A construção da Ponte Salvador–Itaparica, que será a maior ponte da América Latina erguida sobre lâmina d’água com 12,4 quilômetros de extensão, está sendo planejada em parceria entre o governo brasileiro — especialmente a Secretaria de Infraestrutura da Bahia — e grandes empresas chinesas de engenharia e construção. O acordo para viabilizar o empreendimento foi consolidado em novembro de 2025, durante o III Fórum Bahia–China em Salvador (BA), e a expectativa é que os trabalhos de campo comecem a partir de junho de 2026.
Segundo informações divulgadas por órgãos estaduais e pela concessionária responsável pelo projeto, a ponte ligará o Terminal Marítimo de São Joaquim (Salvador) à Ilha de Itaparica (município de Vera Cruz), em um trecho que atravessará a Baía de Todos-os-Santos.
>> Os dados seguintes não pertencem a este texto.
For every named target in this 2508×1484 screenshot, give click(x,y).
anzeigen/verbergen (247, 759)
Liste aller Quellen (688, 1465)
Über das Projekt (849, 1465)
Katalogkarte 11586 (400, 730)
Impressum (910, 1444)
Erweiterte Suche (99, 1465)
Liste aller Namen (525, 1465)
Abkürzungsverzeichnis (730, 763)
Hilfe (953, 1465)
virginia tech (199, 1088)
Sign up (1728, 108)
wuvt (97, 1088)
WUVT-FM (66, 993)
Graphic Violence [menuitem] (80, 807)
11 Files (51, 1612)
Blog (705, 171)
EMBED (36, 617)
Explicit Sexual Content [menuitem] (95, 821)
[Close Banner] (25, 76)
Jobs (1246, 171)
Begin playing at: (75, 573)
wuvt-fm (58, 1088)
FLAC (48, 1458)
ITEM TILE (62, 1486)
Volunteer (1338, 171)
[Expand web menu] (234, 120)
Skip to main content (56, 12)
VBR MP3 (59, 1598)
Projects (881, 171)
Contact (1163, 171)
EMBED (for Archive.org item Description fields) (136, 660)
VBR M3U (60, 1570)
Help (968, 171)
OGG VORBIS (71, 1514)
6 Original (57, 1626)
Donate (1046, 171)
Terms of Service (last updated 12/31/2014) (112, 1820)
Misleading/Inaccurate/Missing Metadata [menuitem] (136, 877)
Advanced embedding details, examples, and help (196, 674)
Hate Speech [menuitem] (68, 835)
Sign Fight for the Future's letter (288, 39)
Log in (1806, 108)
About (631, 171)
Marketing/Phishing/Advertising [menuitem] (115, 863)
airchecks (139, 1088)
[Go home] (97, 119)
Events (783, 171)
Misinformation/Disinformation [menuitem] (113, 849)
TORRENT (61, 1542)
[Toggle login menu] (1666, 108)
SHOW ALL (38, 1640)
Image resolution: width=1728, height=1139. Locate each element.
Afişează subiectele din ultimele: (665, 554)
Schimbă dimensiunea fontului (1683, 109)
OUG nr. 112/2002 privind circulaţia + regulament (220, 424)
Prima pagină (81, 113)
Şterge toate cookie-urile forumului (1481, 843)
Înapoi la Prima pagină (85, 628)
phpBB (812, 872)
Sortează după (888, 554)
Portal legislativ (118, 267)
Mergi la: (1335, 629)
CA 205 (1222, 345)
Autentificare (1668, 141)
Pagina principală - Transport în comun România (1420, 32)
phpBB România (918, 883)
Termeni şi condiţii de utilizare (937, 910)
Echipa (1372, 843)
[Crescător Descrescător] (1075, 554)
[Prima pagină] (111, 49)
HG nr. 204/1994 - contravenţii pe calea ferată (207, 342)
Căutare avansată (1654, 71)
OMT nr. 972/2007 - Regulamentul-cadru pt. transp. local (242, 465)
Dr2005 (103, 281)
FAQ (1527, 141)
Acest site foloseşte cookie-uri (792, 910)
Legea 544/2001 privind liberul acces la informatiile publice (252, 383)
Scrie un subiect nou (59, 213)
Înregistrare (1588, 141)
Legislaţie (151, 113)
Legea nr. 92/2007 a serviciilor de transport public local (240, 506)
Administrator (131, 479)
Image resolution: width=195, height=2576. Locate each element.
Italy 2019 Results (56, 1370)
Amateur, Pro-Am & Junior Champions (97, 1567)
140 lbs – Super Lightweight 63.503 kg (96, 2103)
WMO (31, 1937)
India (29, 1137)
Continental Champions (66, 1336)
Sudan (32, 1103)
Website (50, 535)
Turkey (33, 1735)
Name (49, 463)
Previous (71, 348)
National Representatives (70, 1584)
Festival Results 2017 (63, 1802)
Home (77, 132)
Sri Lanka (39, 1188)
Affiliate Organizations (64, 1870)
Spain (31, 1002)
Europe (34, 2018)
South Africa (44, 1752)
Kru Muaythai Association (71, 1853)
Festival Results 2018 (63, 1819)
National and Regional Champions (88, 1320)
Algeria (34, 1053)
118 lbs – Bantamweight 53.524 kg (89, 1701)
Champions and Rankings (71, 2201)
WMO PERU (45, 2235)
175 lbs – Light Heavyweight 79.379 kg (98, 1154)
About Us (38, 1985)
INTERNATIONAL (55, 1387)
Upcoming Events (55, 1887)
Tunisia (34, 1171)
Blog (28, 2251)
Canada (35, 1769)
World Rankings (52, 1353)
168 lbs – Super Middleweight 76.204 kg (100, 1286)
O consórcio encarregado da obra é liderado por duas estatais chinesas com forte atuação global em infraestrutura: a China Civil Engineering Construction Corporation (CCECC) e a China Communications Construction Company (CCCC) — empresas que já participam de grandes megaprojetos no exterior.
O projeto contempla não apenas a construção do tabuleiro principal sobre o mar, mas também a implantação de ligações rodoviárias complementares, incluindo a duplicação de trechos da rodovia BA-001 e a interligação da estrutura às principais vias de acesso da região. A expectativa é que a nova ponte reduza de forma significativa o tempo de deslocamento entre Salvador e a Ilha de Itaparica, substituindo o atual sistema de ferry-boat por uma ligação rodoviária direta, com impacto positivo sobre o transporte de pessoas e bens no Recôncavo Baiano e no Baixo Sul.
De acordo com autoridades baianas, a previsão contratual é que a obra seja concluída até 2031, embora a concessionária tenha manifestado interesse em antecipar a entrega. A construção deve gerar empregos diretos e indiretos durante sua execução, dinamizar a economia local e integrar diferentes polos produtivos e logísticos da Bahia. A licitação para instalação de canteiros, sondagens e fundações tem avançado e a expectativa pública é intensa, dada a dimensão da obra e seu potencial transformador.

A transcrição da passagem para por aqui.